Thank you NetGalley for the chance to read and review this ARC!
My 4 stars are a very picky four stars, because while Jennifer Saints writing is insanely good (lyrical but also clean), she cannot make me love or feel sympathy for Elektra. But Elektra has always been a tough character to take on and this was an ambitious project for Jennifer Saint.

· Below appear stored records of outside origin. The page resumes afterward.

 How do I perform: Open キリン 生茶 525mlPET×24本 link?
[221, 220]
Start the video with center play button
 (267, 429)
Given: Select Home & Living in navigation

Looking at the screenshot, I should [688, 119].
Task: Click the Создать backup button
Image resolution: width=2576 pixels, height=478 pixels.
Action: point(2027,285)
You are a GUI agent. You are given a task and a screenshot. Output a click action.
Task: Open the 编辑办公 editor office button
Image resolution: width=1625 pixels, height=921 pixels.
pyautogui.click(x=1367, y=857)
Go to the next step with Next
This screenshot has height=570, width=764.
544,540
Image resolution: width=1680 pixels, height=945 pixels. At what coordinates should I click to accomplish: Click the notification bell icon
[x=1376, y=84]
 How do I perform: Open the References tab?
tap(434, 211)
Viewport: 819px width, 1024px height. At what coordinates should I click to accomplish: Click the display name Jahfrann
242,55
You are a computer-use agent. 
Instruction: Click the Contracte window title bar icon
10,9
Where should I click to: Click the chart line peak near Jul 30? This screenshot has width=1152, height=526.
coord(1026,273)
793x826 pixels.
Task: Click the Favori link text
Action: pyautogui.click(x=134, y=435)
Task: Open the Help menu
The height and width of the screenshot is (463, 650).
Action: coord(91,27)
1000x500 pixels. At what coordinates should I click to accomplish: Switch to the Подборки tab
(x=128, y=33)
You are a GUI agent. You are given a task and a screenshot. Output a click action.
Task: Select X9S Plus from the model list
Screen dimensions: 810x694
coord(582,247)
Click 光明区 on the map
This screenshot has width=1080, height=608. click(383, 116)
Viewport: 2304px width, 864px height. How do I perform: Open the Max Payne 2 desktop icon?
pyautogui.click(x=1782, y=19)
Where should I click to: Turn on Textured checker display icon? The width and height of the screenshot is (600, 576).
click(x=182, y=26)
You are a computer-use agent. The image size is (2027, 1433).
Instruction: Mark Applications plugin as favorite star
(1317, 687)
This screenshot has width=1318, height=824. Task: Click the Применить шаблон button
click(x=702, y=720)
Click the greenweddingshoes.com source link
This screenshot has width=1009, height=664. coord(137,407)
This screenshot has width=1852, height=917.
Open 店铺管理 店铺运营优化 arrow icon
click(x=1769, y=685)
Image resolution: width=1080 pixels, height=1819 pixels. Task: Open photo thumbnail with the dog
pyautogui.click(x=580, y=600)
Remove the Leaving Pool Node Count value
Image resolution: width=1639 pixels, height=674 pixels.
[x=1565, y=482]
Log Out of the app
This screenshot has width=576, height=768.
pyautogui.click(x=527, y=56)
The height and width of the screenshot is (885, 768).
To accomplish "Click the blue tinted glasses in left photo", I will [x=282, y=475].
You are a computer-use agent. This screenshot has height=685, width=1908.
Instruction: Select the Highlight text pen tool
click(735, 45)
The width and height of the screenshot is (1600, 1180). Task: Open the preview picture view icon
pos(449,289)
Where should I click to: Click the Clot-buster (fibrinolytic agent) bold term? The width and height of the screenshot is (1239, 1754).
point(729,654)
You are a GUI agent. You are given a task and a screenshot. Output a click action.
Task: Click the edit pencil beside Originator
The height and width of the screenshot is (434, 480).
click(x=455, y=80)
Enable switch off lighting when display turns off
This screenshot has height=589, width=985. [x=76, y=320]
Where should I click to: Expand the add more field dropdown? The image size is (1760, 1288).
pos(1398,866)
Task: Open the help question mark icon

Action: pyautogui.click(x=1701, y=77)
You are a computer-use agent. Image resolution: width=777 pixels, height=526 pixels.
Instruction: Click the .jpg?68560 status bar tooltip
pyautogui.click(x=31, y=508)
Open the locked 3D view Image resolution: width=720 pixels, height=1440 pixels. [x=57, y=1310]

Yet, I do feel like Jennifer Saint was able to make us understand her a bit more, if not love her. Elektra, is like her mother in that sense, she does not need our sympathy or our love, she condemns her siblings, and like Clytemnestra, gives more time to the dead than those who are alive. Her entitlement is that of her fathers, for example her poor friend who supported her unconditionally was tossed aside the second she could find a suitor of rank. She assumes that Cassandra would have told her wonderful stories of her father, without the slightest thought of the fact that he had killed her family and assaulted her. Elektra belongs to another time, the time where you were supposed to revenge your fathers ghost and be glad that he has slaves (she says that her mother would deny her father the comfort of slaves in that sense*), and a sacrifice for the gods (the sacrifice of Iphigenia) is perfectly necessary and appropriate, and she represents that thought fully. I feel like she can be appropriately compared to Ajax, from the play by the same name by Sophocles in the sense that the death of Ajax can be compared to the death of a particular style of hero. The death of Clytemnestra and Menelaus’s subsequent refusal to support Orestes and Elektra, and also not take revenge for the sake of Agamemnon, feels like the end of the curse, especially with Orestes and Elektra purified as well. But Orestes rules, and Elektra who has demanded this, hides away and presumably never really gains power again. Her hiding away parallels Ajax’s death; and her style of revenge, the ways of the old die with her even if the family line continues.
The book has three POVs, Cassandra, Clytemnestra and Elektra, and does a fantastic job of complicating each woman. We have doses of Helen, she is the daughter of Zeus, and entitled to her share of bloodshed, but she’s also kind, warm and loyal, and able to see past the curse of Apollo.
*I don’t know what BookBub will allow me to say.